L'accouchement est un processus naturel, mais il arrive que des interventions médicales soient nécessaires pour assurer la sécurité de la mère et de l'enfant. Le déclenchement de l'accouchement, ou induction du travail, est une procédure qui vise à provoquer artificiellement les contractions utérines pour initier le travail. Cet article explore les indications du déclenchement, les différentes méthodes utilisées, la durée du processus et les aspects émotionnels et psychologiques à prendre en compte.
Indications du déclenchement de l'accouchement
Le déclenchement de l'accouchement peut être envisagé pour des raisons médicales ou, dans certaines circonstances, pour des raisons de convenance.
Déclenchement pour raisons médicales
Le déclenchement pour raisons médicales est envisagé lorsque la poursuite de la grossesse est susceptible d'avoir un impact négatif sur la santé de la mère et/ou du bébé. Plusieurs situations peuvent justifier cette intervention :
- Dépassement du terme: Dépasser la date prévue du terme n'est pas en soi une indication de déclenchement. Cependant, si le dépassement excède 6 jours ou si le corps médical estime que la poursuite de la grossesse présente un risque pour la mère ou l'enfant, le déclenchement peut être préconisé.
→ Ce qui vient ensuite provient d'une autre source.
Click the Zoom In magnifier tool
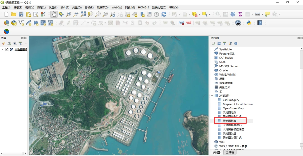The height and width of the screenshot is (156, 303). pos(68,14)
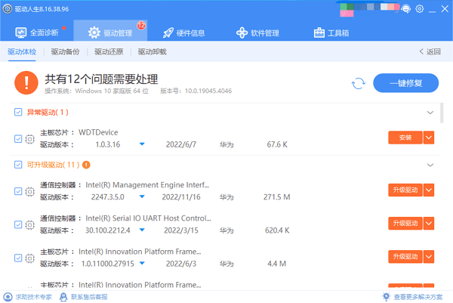The image size is (453, 303).
Task: Collapse the 可升级驱动 section chevron
Action: point(430,164)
- Rupture prématurée de la poche des eaux: Lorsque la rupture des membranes survient avant le début du travail, un déclenchement artificiel est généralement entrepris dans un délai maximum de 2 jours en raison du risque infectieux accru pour le bébé.
- Pathologies maternelles: Certaines conditions médicales chez la mère, telles que la pré-éclampsie sévère ou le diabète insulinodépendant, peuvent nécessiter un déclenchement précoce pour assurer la sécurité de la mère et de l'enfant. La conduite à tenir en cas de diabète insulinodépendant relève d’une décision pluridisciplinaire au cas par cas.
- Pathologies fœtales: Si le bébé présente des anomalies, comme des problèmes cardiaques, un déclenchement peut être nécessaire pour une prise en charge rapide après la naissance.
- Retard de croissance intra-utérin (RCIU): Bien qu'il n'y ait pas suffisamment de données pour évaluer les avantages et les risques du déclenchement en cas de RCIU à terme, cette situation peut être considérée comme une indication dans certains cas.
Déclenchement pour raisons de convenance
Le déclenchement de convenance, ou accouchement programmé, est envisagé en l'absence d'indication médicale impérative. En France, cette pratique n'est pas courante et n'est pas motivée par le simple confort de la femme enceinte. Elle vise plutôt à éviter les complications de grossesse dans des situations spécifiques.
- Grossesses gémellaires ou multiples: Ces grossesses présentent plus de risques que les grossesses uniques et peuvent justifier un déclenchement programmé. Dans les grossesses gémellaires, la mortalité périnatale est augmentée après 39 SA. En général, un déclenchement est effectué entre 37 et 39 SA si l’accouchement n’a pas eu lieu avant.
- Antécédent d’accouchement rapide: Un antécédent d’accouchement rapide (< 2 heures) peut être une indication de déclenchement du travail à partir de 39 SA si le col est favorable.
Il est important de noter que le déclenchement de convenance ne peut être pratiqué que si les conditions médicales et techniques sont réunies, notamment une grossesse avancée à 39 semaines minimum (8 mois et demi), un utérus non cicatriciel et un col favorable (col ramolli et un peu ouvert). De plus, la future mère conserve le droit de refuser le déclenchement jusqu'au dernier moment. Demande ou accord de la patiente, et information des modalités et des risques potentiels.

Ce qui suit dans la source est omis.